Wednesday, April 29, 2015


April 29, 2015

Joni Mitchell at the foot of the Rainbow Bridge.

Ghastly rehearsal last night. The big choir is not ready. The little choir sits on its hands, bemused. We retreated to Pack’s Tavern afterwards to drown our sorrows. I don’t think L realizes his conversation is mostly about how things present are not as good as things passed.

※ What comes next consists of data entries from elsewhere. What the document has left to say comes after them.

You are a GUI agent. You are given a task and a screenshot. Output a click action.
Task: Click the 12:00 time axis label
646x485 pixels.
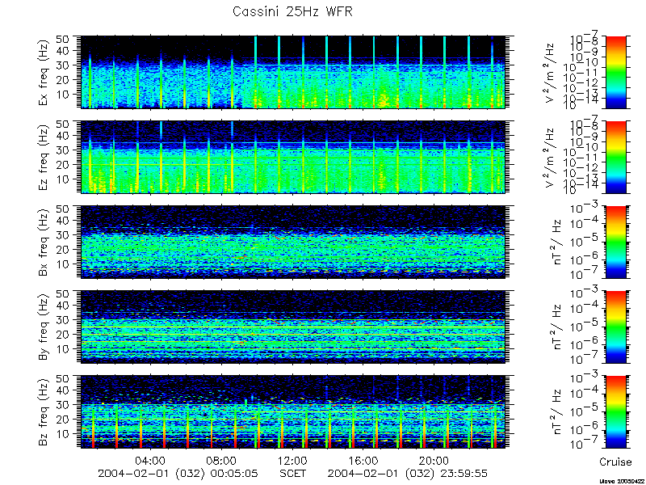point(292,460)
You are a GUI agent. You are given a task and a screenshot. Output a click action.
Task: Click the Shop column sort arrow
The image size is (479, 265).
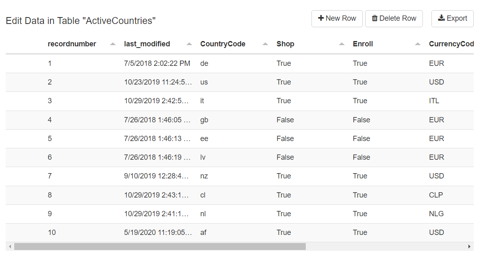tap(342, 44)
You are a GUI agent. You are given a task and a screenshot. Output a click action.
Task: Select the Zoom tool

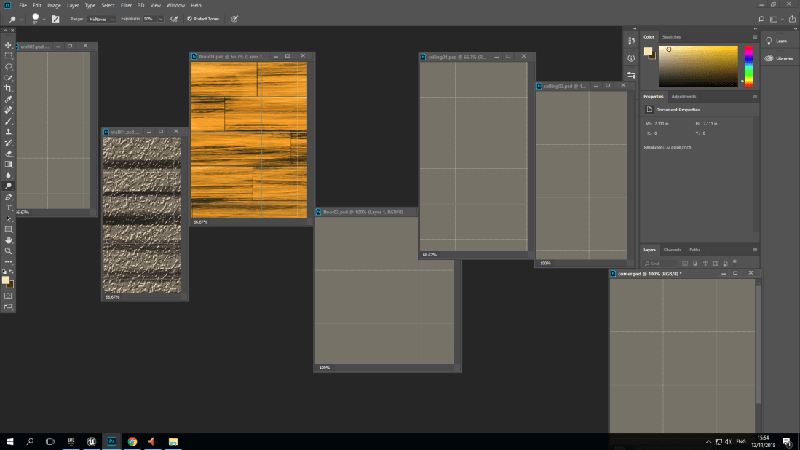pos(8,250)
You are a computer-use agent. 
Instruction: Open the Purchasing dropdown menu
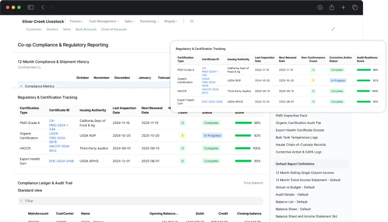pyautogui.click(x=149, y=21)
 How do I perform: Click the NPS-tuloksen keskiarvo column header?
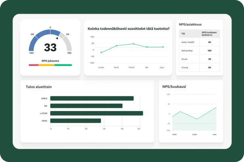point(209,34)
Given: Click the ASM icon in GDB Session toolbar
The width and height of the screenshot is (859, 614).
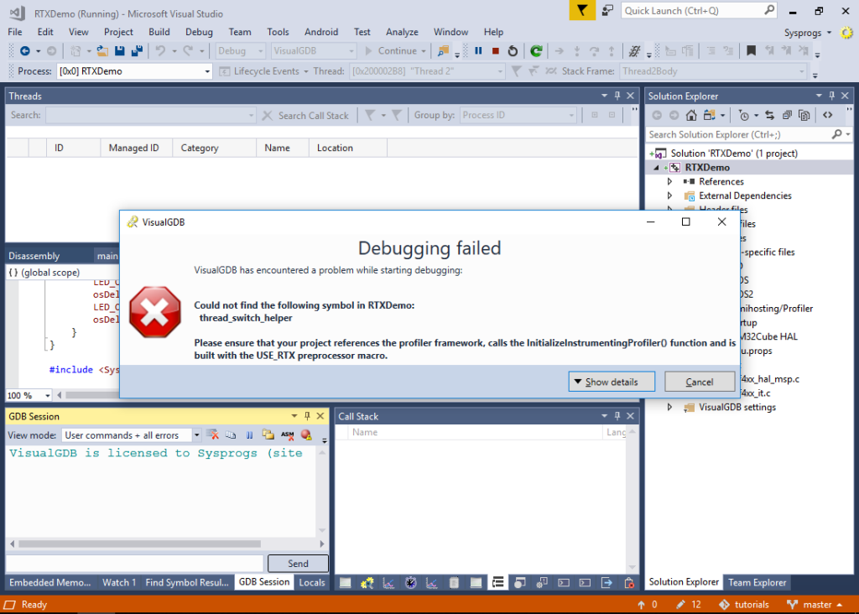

Boiled sugar water for the hummingbirds.

Finally went to the doctor, where my darkest fears were allayed and replaced with, “Oh, no, that’s only–“

The novel I’m resurrecting– I think once upon a time I called it All the Tired Horses– is wholly different from current or recent work, calmer, statelier, in some ways more assured and patient. How and where did I lose that? Is it well lost for something else and better? Not? Reading it is like meeting an old friend. Some of the passages are embossed verbatim in my mind. Whatever I was doing, I was doing it differently. A different person was doing it. Was the change growth or deflection? Did I seek to have this published? I’ve no record of it, but I suppose I did, and allowed myself to be carromed out of the market by some cruel and ignorant remark.

Yellow irises are everywhere. I must have forgotten I planted one batch and went out and bought another. Several times.  Started a new fern garden under the eastward pines. Planted eggplants.

The radio promises rain, and I watch for it.